And Double, no it's not about the notes. Unfortunately, my teacher is just absolutely terrible and I have had to teach myself just about everything in our book. Up until now I've done just fine but I don't think I can squeak by anymore. Thanks or the help in advance.
Mirinee Wrote:E.g. a circle would have equation X^2+Y^2=C^2, where C is its radius (a constant). Its centre is the origin.
If the center of the circle isn't the origin then it's: ((X-A)^2)+((Y-B)^2) = C^2; (A, B) is the center of the circle, and C is the radius, as before.
There's also the AX+BY=C (standard line formula), Y=MX+B (slope/y-intercept line formula; M=slope of line (change in Y over change in X) and B is the Y-intercept), and Y=AX^2+BX+C (parabala, or however it's spelled)
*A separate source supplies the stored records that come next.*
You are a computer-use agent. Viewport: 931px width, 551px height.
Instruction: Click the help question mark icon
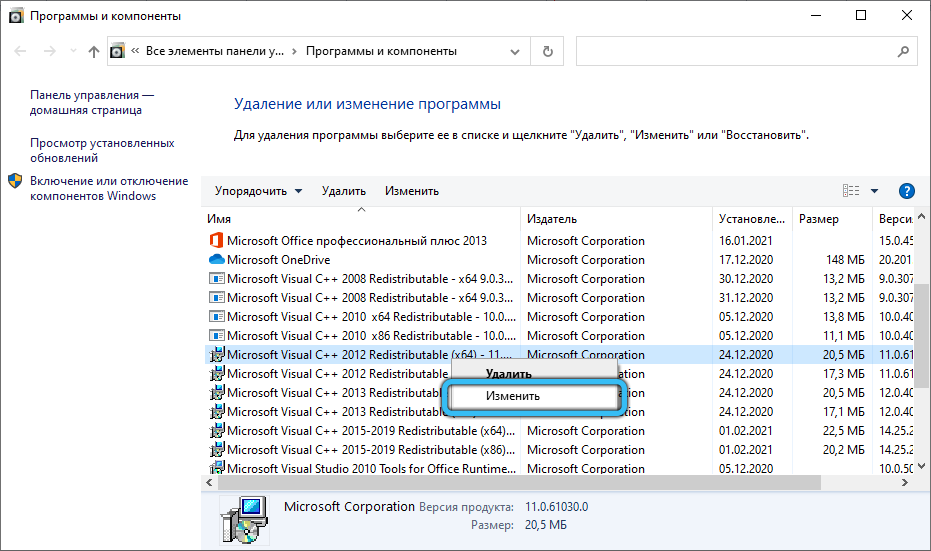(907, 191)
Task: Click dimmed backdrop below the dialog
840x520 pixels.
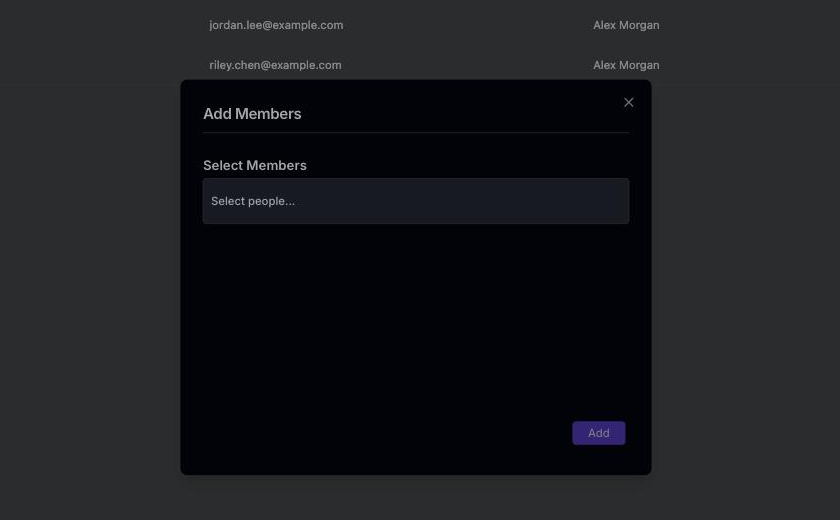Action: pos(416,498)
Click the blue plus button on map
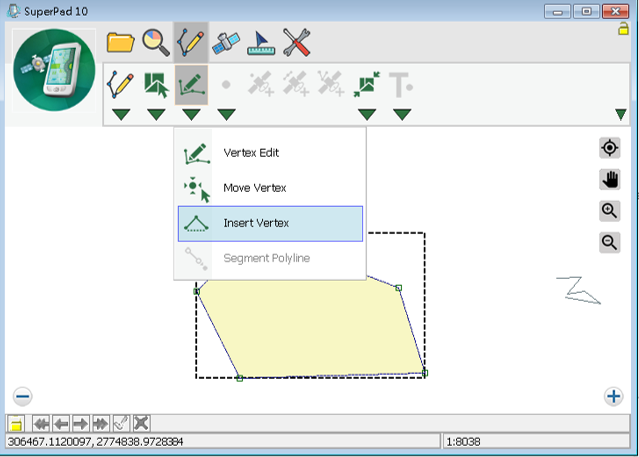This screenshot has width=639, height=457. [x=614, y=396]
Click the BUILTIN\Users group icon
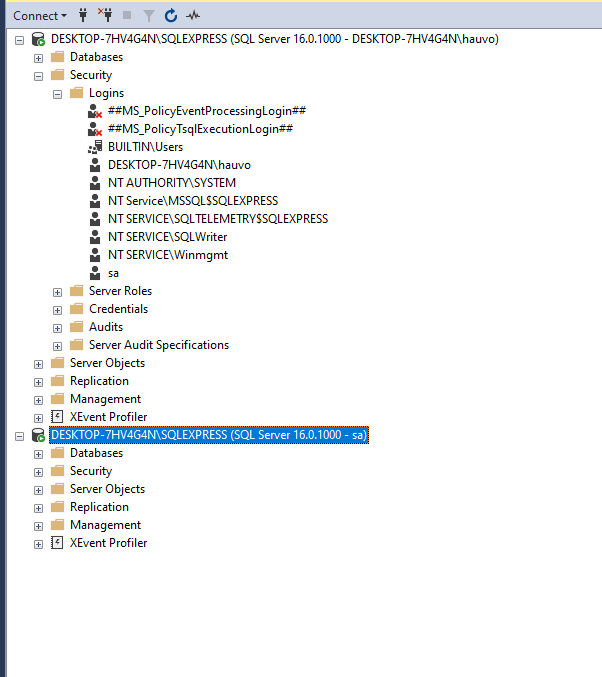The image size is (602, 677). (x=95, y=147)
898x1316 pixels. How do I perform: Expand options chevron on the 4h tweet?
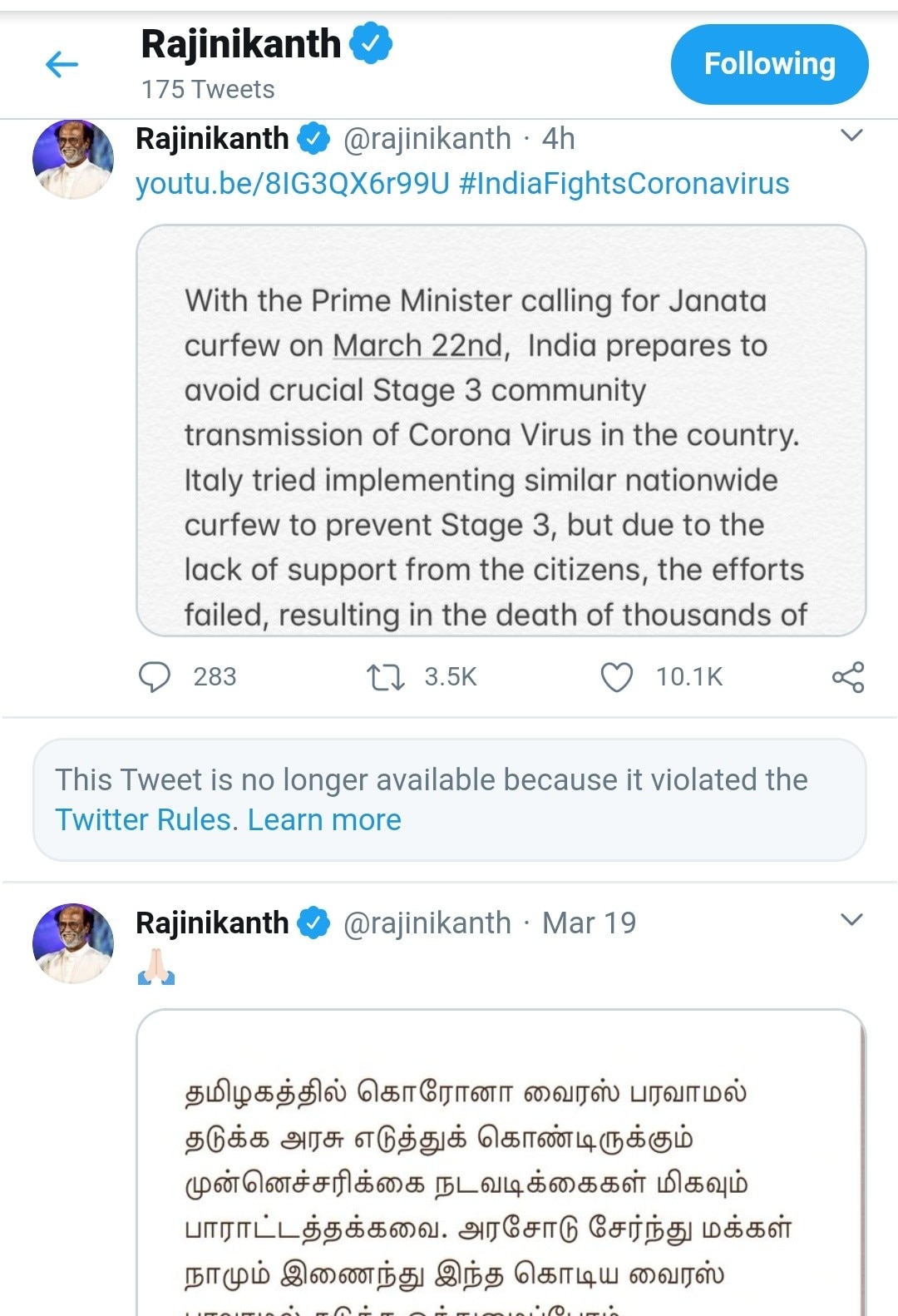[x=851, y=136]
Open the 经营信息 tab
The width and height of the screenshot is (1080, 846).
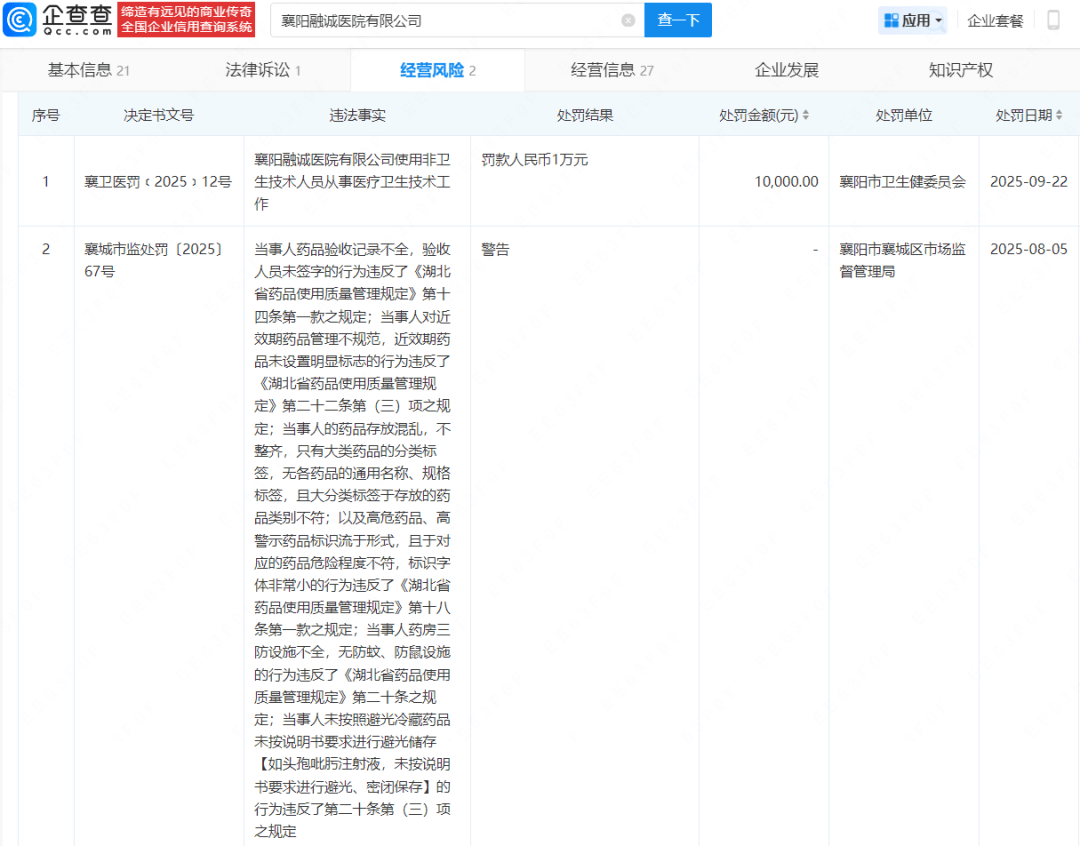coord(612,70)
Lines with equal slopes are parallel to each other; lines with negative reciprocals are perpendicular.
Vectors have distance and magnitude; the distance is the line distance between two points, the magnitude is the (change in x, change in y) used to get there.
That's all Cartestian plane stuff though.
WOW :'( :|
:S you know i know you know i know you know i dont know this...
Oh well... thanks for the help guys. I'm heading to bed so I guess I will have to check this before class in the morning.
The problem I am having as I earlier stated is not about anything but converting from parametric to rectangular and back and forth between polar and rectangular.
Ex. R=cos(theta)